Photographer: John Adam, John’s Home Page
Summary Author: John Adam

Early one Saturday morning this past November, I was listening to the sounds of heavy rain outside and jumped out of my chair at the crack of a loud thunderclap very close by. Later that morning, a neighbor knocked on my door and said: “Come and see this, and bring your camera.” The above photo shows what I saw -- just across the street from my house. The tree shown is a tulip poplar (Liriodendron tulipifera) of the family Magnoliaceae. It seems that poplars, along with oaks, elms, pines, spruce, maples, and ash have a slightly higher predisposition to be struck by lightning than do other tree species. Beech, birch and horse chestnut receive the fewest strikes, though, the location of the tree, on a hill as opposed to in a valley, is, of course, an important factor.
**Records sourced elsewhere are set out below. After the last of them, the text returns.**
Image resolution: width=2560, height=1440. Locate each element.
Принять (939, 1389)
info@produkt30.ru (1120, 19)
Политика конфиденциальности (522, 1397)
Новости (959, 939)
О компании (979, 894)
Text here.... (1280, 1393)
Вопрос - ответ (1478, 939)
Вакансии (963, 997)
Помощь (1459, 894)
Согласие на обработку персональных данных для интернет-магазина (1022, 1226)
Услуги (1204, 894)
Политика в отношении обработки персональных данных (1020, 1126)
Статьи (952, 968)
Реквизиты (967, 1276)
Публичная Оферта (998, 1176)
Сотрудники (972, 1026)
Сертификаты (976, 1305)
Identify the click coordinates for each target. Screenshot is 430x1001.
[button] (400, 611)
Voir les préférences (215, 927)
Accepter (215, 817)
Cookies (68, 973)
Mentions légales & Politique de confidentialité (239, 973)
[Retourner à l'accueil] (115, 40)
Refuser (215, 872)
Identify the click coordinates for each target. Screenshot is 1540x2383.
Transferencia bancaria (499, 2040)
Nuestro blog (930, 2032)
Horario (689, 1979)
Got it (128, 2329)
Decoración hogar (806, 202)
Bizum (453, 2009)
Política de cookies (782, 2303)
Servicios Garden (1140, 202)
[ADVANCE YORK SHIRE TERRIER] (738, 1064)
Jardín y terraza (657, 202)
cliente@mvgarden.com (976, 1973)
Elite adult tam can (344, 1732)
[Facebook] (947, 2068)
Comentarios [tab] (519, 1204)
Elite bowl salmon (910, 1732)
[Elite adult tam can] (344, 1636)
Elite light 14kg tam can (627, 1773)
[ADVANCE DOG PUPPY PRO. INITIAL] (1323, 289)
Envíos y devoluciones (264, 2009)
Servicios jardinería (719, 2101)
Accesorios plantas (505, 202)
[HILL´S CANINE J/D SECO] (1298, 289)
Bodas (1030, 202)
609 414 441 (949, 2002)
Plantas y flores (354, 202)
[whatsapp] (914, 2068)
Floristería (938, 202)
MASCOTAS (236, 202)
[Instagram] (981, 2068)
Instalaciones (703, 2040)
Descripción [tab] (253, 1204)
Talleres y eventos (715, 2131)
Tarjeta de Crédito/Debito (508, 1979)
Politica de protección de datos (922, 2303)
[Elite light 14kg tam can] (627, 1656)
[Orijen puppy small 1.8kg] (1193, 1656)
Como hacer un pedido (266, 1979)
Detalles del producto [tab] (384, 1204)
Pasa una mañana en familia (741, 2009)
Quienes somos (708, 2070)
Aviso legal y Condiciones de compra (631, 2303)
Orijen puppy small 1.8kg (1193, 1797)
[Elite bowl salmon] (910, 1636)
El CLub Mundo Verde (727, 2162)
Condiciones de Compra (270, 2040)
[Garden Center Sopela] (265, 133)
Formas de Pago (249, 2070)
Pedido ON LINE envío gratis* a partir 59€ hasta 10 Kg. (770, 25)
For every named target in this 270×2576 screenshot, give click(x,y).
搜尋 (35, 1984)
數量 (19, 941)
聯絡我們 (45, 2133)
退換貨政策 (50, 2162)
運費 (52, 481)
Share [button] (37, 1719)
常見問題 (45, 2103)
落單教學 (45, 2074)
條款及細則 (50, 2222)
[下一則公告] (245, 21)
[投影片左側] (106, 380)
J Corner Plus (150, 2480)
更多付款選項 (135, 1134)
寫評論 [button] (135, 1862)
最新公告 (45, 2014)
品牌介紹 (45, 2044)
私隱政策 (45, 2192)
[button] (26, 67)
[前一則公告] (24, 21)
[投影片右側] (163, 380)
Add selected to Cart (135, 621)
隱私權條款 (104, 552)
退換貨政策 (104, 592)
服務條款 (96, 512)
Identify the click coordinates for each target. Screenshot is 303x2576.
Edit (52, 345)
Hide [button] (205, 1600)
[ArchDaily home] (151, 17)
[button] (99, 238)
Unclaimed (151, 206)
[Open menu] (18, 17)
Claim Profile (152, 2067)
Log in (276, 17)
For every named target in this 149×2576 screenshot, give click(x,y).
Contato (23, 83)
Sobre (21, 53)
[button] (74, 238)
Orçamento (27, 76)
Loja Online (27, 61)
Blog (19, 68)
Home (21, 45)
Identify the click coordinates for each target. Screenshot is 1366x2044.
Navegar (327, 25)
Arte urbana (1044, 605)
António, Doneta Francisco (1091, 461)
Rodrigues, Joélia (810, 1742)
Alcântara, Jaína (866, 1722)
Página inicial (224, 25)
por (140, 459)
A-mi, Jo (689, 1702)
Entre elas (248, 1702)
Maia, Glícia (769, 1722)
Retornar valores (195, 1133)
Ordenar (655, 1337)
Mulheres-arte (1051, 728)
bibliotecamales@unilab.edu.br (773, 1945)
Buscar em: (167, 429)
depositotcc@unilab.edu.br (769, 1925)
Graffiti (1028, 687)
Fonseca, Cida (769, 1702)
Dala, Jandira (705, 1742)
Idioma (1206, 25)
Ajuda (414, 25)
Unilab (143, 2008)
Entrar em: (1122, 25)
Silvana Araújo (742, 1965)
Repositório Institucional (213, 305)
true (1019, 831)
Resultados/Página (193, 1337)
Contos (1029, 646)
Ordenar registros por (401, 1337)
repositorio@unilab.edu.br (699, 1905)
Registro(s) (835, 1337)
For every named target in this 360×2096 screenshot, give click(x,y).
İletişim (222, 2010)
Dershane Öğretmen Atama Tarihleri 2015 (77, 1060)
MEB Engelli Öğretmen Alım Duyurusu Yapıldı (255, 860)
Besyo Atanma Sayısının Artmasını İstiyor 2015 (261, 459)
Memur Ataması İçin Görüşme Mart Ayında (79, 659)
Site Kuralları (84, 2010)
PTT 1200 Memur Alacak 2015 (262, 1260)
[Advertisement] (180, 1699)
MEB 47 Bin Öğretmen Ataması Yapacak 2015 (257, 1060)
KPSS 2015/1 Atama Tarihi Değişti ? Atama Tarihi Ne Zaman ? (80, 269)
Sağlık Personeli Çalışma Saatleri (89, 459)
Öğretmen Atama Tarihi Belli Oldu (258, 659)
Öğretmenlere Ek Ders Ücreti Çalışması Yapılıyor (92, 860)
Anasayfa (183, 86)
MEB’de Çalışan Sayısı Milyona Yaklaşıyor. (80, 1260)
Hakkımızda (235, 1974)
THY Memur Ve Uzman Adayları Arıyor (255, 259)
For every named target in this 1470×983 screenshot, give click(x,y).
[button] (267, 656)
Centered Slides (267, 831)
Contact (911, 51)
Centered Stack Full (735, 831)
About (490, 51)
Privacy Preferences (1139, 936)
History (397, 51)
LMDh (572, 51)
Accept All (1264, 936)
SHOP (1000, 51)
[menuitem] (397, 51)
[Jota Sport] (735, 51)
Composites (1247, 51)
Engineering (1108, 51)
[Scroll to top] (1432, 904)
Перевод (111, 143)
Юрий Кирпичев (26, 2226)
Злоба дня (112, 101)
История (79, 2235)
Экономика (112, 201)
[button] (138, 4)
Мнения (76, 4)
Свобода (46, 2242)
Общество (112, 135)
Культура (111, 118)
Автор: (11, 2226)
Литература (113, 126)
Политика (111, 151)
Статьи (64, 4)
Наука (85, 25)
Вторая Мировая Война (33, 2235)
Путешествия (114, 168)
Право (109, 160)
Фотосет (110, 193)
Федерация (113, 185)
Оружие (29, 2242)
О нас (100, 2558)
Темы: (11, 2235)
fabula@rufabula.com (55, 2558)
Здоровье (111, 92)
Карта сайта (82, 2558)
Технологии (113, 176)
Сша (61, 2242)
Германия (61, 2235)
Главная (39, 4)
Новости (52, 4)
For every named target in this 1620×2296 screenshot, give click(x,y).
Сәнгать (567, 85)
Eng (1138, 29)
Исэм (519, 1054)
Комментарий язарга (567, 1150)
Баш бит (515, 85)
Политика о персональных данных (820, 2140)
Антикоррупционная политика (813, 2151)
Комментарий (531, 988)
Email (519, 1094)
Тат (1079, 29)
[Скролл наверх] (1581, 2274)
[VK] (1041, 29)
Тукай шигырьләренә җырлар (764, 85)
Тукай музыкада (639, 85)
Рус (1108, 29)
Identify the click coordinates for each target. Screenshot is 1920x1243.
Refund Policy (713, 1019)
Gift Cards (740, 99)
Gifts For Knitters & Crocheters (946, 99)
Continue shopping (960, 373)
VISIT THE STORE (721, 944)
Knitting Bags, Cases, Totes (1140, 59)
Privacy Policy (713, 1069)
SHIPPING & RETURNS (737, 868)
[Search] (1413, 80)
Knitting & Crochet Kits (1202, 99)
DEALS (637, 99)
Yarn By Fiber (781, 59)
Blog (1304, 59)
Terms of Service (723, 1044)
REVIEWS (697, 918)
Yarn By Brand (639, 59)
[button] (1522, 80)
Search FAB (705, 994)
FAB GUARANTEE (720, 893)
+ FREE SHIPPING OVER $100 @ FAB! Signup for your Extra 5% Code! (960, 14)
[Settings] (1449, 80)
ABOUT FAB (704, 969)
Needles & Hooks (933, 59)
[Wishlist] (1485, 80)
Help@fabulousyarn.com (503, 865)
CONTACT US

The obvious indicator here of the strike is the vertical stripping of the bark from a considerable height down to the base of the tree. It appears that the mechanical and structural damage to the tree is relatively slight; however, time will tell. The electrical discharge of a lightning bolt may be as high as 100 million volts, at thousands of amperes, and can vaporize water inside the tree. This creates superheated steam, which explodes if it exceeds the structural strength of the wood. As can be seen from the close-up, this bolt appears to have run just underneath the bark’s surface, resulting in the stripping, perhaps because it was soaked by the earlier rain and therefore readily conducted the lightning. Thanks to Christine Bradish for identifying the details of this tree.